To kick off the program, Hyatt made a two-year, $750,000 investment in career training and development programs in Rio de Janeiro, Brazil, where the company plans to open a Grand Hyatt in 2015. Working with AlfaSol and Associação Projeto Roda Viva, two well-known organizations, the company’s programs will focus on low-income youth who live in the community where the hotel will be located.
“The investment from Hyatt is going to make a huge difference as we train young people in vulnerable situations and help them to develop skills that are essential to enter and remain in today’s workforce and to be active participants in their communities,” said Maristela Miranda Barbara, a director at AlfaSol.
Brigitta Witt, Hyatt’s vice president for corporate social responsibility, said that future Ready to Thrive investments would focus on areas where the company seeks to increase its presence, including North America, Latin America, the United Kingdom, Spain, Saudi Arabia, Russia, India, and China.
In a nod to Hyatt’s fiduciary duties, chief executive officer Mark Hoplamazian made clear that the company’s “focus on literacy and charitable giving goes beyond charitable giving” because it is also designed to bolster Hyatt’s bottom line.
“It is a strategic investment of our resources to create a lasting impact for local communities and for our company,” said Hoplamazian. “We know that a solid education is essential for economic growth, job creation and income generation, all of which are critical to creating thriving communities and to the success of our business.”
Witt echoed Hoplamazian. “It’s critical that we communicate to our stakeholders the shared value that’s created through our corporate responsibility investments,” she said. “What is good for the communities in which we live and work is good for our business.”
Witt lauded Hoplamazian’s leadership, which she said has been instrumental in creating organization-wide support for Hyatt’s broad corporate responsibility goals in general and Ready to Thrive, in particular.

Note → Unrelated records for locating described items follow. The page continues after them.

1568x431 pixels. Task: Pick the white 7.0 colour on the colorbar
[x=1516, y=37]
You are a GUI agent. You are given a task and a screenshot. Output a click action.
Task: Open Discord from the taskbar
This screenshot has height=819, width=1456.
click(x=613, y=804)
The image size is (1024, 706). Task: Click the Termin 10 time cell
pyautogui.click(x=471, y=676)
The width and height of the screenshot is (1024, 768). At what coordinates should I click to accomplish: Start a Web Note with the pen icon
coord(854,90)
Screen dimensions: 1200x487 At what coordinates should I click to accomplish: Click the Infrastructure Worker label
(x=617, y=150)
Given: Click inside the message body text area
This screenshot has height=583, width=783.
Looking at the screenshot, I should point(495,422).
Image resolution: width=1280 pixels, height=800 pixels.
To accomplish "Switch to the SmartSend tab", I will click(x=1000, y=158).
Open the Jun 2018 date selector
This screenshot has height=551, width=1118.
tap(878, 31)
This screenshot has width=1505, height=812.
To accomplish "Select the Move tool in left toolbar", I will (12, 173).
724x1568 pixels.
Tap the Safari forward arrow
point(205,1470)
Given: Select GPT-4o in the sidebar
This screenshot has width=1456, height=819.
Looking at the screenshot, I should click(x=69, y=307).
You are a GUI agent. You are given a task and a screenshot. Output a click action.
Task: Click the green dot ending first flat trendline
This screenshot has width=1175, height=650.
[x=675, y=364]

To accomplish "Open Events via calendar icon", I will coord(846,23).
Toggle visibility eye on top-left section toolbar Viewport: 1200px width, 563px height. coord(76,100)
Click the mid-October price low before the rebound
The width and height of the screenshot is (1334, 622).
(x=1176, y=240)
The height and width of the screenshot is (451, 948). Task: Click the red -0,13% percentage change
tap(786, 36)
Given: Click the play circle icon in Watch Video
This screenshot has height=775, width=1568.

“We have a very high level of c-suite commitment that is matched by an equal level of support and commitment at the grassroots level,” she said. “Mr. Hoplamazian believes passionately in the transformative powers of education for individuals and the communities in which they live and was actively involved in crafting the vision behind Ready to Thrive.”
The labor dispute notwithstanding, Hyatt has received a slew of awards for its corporate responsibility efforts, including the 2012 Gallup Great Workplace Award; the 2012 Human Rights Campaign Best Places to Work for LGBT Equality; #2 on the Chicago Tribune’s Top 100 Workplaces in Chicago; and 2012 CAREERS & the disabled Magazine Readers’ Choice Top 50 Employers.
“Our people are Hyatt’s most important asset and the key to our success,” said Hoplamazian last month at a ceremony honoring Hyatt’s employees in Chicago. “They truly embody our culture and demonstrate a unique passion for their work that keeps our guests returning year after year.”